I’m passionate about open-source science, so I had to give Big Ups to Neal Caren who I just learned is sharing code on github. His latest offering essentially replicates the Mark Regnerus study of children whose parents had same-sex relationships. The writeup of this exercise is at Scatterplot.
You’ve heard me say it before… Crowdsourced websites like StackOverflow and Wikipedia are changing the world. Everyone is familiar with Wikipedia, but most people still haven’t heard about the StackExchange brand question and answer sites. If you look into their success, I think you’ll begin to see how the combination of crowdsourcing and online reputation systems is going to revolutionize academic publishing and peer-review.
Do you know what’s happened to computer programming since the founding of StackOverflow, the first StackExchange question and answer site? It has become a key part of every programmer’s continuing education, and for many it is such an essential tool that they can’t imagine working a single day without it.
StackOverflow began in 2008, and since then more than 1 million people have created accounts, more than 3 million questions have been asked, and more than 6 million answers provided (see Wikipedia entry). Capitalizing on that success, StackExchange, the company which started StackOverflow, has begun a rapid expansion into other fields where people have questions. Since most of my readers do more statistics than programming, you might especially appreciate the Stack Exchange for statistics (aka CrossValidated). You can start exploring at my profile on the site or check out this interesting discussion of machine learning and statistics.
How do the Stack Exchange sites work?
- A couple of my friends are involved in a startup called ScholasticaHQ which is facilitating peer-review for academic journals, and also offers social networking and question and answer features.
- The stats.stackexchange.com has an open-source competitor in http://metaoptimize.com/qa/ which works quite similarly. Their open-source software can and is being applied to other topics.
- http://www.reddit.com is a popular news story sharing and discussion site where users vote on stories and comments.
- http://www.quora.com/ is another general-purpose question and answer site.
It isn’t quite as explicit, but internet giants like google and facebook are also based on the idea of rating and reputation.
A growing number of academics blog, and people have been discussing how people could get academic credit for blogging. People like John Ioannidis are calling attention to how difficult it is to interpret the a scientific literature because of publication bias and other problems. Of course thoughtful individuals have other concerns about academic publishing. Many of these concerns will be addressed soon, with the rise of crowdsourcing and online reputation systems.
I believe that sharing data, and the code to analyze it, should be more common in academia – especially in sociology. It will save a lot of researcher time, and ensure that the work that we do is reproducible. My last post announced my contribution to github which consists of code to prepare some data from the exceptionally popular Add Health data. I’ll use this post to briefly describe github, revision control, and open-source programming more generally.
Let’s start with something everyone knows about… Wikipedia. It’s one of the marvels of our time, and it was created by hundreds of thousands of people collaborating with little top-down control.
Unlike Wikipedia, sites hosting open-source software, like github, often embrace having multiple versions (known as “forks”) of the same code. For every contributor to a project, many more people merely fork it and make minor changes for their personal use. Still, a significant number of programmers do seek the satisfaction, and the badge of honor, that comes with suggesting a change in the code of a popular project, and having it approved.
An absolutely integral part of all collaborative software engineering, not just open-source, is version control (aka revision control) software. This software allows users to keep a history of all previous versions of a piece of code (or some times other kinds of document), and to instantly highlight differences, and merge improvements made on separate copies.

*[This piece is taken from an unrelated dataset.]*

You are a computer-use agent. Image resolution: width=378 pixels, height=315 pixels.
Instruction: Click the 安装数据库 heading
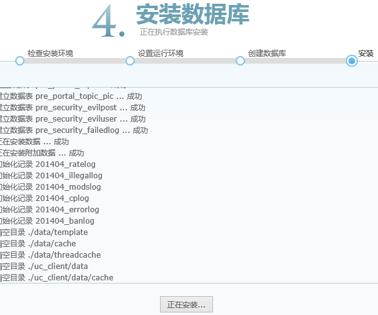[192, 14]
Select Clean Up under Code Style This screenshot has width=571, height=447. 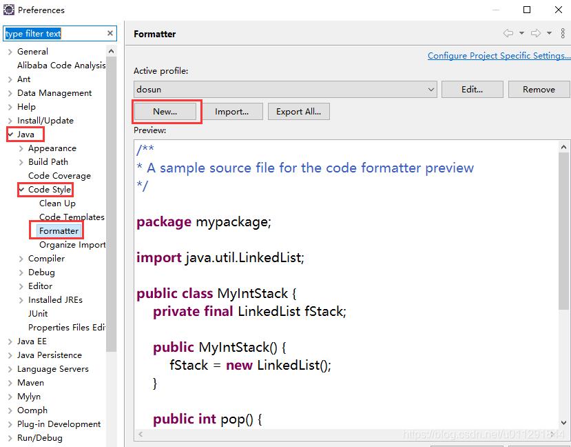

I recommend most data analysts begin using version control software, even if they don’t plan on writing code collaboratively, because its easy to use and it facilitates backup, and good organization. I first discussed version control for data analysis here, but there is a much better discussion of for data analysts here. I took that advice, about a year ago, and started using git. It was simpler than I thought, and it is necessary to contribute to (though not to copy code from) github. Note that while I’m using R for the Add Health code I’m sharing, there is absolutely no reason not to use tools like git and github with SPPS, STATA, SAS, html, etc.
The National Longitudinal Study of Adolescent Health, aka Add Health, has been in use for more than a decade ago. Thousands of researchers have used it. This is fantastic. There are great economies of scale in the data collection.
Sadly, we researchers have wasted years doing things that others have already done. Anyone beginning a new project must first clean their data. Add Health doesn’t require as much cleaning as some other, messier sources of data, thanks to people like Joyce Tabor, James Moody, Ken Frank, and many others. Still, I think research would be sped up quite a lot, and communication greatly enhanced, if people shared their code more widely. Therefore I’ve created my first github code repository which prepares the variables from the widely used in-school questionnaire portion of Add Health.
This will be of most use to people using R, but the data could be exported. The script also includes cross tabulations and fairly detailed comments which I hope will help people think about the data. Some time soon I’ll upload more code.
p.s. Do share links to other code repositories in the comments!